The Enormity of THIS Moment

Is Sunday morning. I’m having some tea and homemade focaccia as I sit on the couch. I’ve been up for a couple hours and have just read an article from North Carolina, about a 30-ft confederate flag that has been hoisted over a highway there. I sit for several minutes. Why does this article hit me so hard?

I think about what it would be like if I had to drive under a Confederate flag. I think about the reaction in my body every time I see this flag. There is a tensing, a fear that rises up but I don’t encounter this flag so often in the wild. Since I leave in Europe, I imagine how I would feel if I had to walk under a swastika. It feels like my brain is short circuiting.

I share the article about this protest to the removal of racist statues in North Carolina on Twitter and it takes me a long time as I go through iterations of typing and discarding captions for it. My brain is still glitching.
......
### [Brief A]
From the Confederate flag essay, list every reaction the narrator describes in their own body or brain.
### [Brief B]
Answer these questions using the Confederate flag essay:
(i) How tall is the flag hoisted over the highway?
(ii) What is the narrator eating and drinking while sitting on the couch?
(iii) On which platform does the narrator share the article?
### [Brief C]
Proceed with the Confederate flag essay, starting right after its last sentence.
The items play no part in any of this.

### [Given data]
......
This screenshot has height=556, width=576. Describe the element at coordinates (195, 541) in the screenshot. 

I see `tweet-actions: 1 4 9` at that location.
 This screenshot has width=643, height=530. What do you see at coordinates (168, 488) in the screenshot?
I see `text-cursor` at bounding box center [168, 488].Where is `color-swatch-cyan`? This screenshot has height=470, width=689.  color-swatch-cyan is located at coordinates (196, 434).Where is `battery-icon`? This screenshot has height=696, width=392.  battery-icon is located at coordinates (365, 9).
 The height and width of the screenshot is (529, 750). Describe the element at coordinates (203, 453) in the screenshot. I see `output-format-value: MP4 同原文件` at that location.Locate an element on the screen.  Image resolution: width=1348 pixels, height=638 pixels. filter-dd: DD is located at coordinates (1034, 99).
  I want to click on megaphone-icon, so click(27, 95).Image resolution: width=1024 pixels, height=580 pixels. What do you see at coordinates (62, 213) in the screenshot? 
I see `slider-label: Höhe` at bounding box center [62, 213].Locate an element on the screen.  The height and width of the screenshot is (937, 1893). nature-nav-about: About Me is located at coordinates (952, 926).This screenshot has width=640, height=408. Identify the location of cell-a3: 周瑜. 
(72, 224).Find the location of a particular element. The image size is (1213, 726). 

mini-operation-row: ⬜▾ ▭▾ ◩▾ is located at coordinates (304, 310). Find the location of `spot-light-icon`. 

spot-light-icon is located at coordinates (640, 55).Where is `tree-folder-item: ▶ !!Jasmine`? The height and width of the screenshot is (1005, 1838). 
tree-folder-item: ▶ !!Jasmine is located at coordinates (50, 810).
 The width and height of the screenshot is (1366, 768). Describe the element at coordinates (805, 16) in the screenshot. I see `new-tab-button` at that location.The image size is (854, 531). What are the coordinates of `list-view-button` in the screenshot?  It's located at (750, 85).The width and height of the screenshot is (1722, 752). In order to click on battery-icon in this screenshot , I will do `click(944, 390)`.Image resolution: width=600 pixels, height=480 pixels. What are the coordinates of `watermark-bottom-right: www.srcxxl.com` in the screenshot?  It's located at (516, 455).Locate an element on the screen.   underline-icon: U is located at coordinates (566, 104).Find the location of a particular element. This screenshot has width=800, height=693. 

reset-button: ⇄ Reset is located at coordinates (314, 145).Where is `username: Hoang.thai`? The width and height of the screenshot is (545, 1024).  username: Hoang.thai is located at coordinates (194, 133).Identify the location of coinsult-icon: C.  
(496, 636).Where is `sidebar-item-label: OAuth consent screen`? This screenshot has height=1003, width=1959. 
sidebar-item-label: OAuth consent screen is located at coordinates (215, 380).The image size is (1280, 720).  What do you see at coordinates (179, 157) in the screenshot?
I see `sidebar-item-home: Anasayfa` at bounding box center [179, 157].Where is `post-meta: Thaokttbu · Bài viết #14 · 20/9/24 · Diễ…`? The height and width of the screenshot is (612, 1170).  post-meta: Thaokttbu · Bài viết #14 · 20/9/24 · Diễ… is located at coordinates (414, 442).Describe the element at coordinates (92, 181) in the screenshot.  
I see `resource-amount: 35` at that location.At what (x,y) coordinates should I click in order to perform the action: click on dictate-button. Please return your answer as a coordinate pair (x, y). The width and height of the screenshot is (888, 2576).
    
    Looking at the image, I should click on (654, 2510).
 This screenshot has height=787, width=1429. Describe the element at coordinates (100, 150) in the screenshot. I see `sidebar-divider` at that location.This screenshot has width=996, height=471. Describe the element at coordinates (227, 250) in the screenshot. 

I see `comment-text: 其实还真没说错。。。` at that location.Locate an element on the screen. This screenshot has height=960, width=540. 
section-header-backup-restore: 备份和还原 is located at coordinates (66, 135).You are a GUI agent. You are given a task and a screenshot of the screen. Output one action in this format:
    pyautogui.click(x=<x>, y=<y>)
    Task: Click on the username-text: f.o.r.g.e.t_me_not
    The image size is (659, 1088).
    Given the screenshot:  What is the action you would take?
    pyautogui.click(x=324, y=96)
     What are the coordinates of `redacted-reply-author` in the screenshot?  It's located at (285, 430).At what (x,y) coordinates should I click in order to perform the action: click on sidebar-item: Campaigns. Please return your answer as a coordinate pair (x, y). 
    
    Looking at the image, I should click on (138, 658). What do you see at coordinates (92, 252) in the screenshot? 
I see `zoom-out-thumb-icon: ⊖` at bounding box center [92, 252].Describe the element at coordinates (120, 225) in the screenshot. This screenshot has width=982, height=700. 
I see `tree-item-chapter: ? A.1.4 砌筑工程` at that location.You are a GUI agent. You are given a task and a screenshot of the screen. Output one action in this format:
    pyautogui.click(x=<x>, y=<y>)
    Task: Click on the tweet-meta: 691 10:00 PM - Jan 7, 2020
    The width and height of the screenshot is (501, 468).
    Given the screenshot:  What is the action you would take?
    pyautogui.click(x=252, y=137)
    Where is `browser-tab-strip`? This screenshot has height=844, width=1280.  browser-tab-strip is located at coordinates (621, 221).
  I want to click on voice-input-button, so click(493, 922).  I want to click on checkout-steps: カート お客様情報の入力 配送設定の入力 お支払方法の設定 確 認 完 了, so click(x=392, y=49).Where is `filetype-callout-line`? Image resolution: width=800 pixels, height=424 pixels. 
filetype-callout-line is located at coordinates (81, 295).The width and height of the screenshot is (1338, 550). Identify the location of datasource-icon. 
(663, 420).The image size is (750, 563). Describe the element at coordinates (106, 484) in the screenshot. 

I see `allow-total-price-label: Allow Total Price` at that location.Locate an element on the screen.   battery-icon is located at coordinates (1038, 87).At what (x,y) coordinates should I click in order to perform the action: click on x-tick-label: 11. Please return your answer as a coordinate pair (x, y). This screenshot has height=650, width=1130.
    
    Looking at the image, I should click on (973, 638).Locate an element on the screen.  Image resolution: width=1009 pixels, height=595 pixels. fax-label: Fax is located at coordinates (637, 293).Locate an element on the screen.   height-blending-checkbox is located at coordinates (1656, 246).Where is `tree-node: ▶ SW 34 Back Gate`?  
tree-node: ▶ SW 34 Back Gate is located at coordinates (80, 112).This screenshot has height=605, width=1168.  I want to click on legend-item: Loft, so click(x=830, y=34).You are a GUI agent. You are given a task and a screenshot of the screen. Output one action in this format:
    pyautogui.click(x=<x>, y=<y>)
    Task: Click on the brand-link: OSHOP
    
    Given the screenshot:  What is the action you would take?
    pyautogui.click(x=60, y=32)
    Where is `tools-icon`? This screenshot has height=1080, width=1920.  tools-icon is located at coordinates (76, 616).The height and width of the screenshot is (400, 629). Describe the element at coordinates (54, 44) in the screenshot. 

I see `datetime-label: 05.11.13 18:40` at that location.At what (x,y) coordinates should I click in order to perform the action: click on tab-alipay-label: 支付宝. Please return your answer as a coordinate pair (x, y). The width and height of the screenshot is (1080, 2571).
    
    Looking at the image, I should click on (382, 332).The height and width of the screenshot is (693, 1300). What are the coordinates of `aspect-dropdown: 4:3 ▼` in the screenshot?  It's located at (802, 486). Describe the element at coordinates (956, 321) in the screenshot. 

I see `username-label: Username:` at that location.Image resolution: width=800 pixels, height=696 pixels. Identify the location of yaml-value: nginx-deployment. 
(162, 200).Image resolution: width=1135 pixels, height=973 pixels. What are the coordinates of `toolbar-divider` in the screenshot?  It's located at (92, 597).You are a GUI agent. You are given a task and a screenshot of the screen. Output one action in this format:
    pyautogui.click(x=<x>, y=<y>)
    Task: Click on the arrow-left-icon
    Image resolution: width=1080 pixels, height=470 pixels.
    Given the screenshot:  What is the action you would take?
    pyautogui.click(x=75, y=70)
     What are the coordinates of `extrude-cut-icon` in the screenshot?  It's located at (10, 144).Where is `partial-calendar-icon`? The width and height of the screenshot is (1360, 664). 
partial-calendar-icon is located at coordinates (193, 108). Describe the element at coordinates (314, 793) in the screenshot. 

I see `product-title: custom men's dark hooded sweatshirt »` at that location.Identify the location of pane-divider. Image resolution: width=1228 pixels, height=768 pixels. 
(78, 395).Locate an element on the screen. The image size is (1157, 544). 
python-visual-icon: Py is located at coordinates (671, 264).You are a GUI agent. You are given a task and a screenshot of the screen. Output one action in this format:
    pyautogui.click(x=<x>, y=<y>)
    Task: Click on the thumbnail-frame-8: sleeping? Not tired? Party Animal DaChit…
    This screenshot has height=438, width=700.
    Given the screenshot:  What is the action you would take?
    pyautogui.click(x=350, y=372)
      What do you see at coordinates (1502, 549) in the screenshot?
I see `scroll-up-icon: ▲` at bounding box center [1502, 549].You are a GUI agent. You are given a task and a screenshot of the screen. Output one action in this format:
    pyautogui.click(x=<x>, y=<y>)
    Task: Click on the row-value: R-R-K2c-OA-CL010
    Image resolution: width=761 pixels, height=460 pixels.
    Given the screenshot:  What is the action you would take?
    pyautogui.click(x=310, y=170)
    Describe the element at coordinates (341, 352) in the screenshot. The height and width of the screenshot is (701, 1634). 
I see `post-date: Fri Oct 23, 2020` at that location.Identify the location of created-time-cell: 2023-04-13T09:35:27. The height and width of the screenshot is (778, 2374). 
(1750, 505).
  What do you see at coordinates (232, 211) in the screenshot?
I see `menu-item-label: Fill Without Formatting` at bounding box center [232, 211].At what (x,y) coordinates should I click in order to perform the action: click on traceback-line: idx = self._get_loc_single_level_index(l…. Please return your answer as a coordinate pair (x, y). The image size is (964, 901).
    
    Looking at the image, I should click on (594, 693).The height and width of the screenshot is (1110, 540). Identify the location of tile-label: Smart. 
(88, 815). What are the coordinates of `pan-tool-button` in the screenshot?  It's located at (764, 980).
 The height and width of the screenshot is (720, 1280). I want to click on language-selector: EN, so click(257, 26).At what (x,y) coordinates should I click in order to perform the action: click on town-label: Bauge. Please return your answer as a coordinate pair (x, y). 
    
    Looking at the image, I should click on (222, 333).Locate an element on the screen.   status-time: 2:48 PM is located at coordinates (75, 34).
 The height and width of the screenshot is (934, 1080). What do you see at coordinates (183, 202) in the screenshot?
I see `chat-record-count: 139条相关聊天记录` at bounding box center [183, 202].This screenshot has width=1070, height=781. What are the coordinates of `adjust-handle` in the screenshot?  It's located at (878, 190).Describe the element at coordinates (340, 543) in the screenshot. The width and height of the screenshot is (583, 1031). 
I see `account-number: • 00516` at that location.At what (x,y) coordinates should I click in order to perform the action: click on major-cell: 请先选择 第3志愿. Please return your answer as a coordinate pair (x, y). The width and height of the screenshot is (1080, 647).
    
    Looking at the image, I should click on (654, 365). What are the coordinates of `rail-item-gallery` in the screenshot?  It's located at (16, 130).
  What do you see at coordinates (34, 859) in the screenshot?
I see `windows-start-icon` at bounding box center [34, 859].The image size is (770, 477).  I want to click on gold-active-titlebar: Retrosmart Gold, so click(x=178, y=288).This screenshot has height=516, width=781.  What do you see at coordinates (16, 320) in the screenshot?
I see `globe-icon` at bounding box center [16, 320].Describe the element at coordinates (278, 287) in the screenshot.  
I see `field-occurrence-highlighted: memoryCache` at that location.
......
### [Task response A]
- A tensing
- A fear that rises up
- The brain feeling like it is short circuiting
- The brain still glitching

### [Task response B]
(i) 30 feet
(ii) Tea and homemade focaccia
(iii) Twitter

### [Task response C]
Once I make the post, I spend a few minutes checking the posts of the scholars and professors I follow on Twitter. But after reading example after example of the Black experience in America, I need to escape. It’s too much pain, too much injustice to take in all at once. I feel guilty because other people who look like me, my brothers, my sisters have faced so much discrimination, have been trudging uphill in work and life because of the color of their skin. And while I’ve done some of that too, the situation in the USA seems bigger and worse.

I feel guilty because I haven’t always understood structural racism, because it took me moving to Canada as a teenager and observing the world to notice the tethers that still resist our forward movement, both as individuals and collectively. I was in University before I saw how structural racism limits and hinders Black achievement. And I still have so much to learn.

I can’t watch everything, listen to everything. It’s too much for any one person to carry. And that’s why Black Lives Matter and other movements for justice and equality are important. In serried ranks, we can make more progress.

How was your morning?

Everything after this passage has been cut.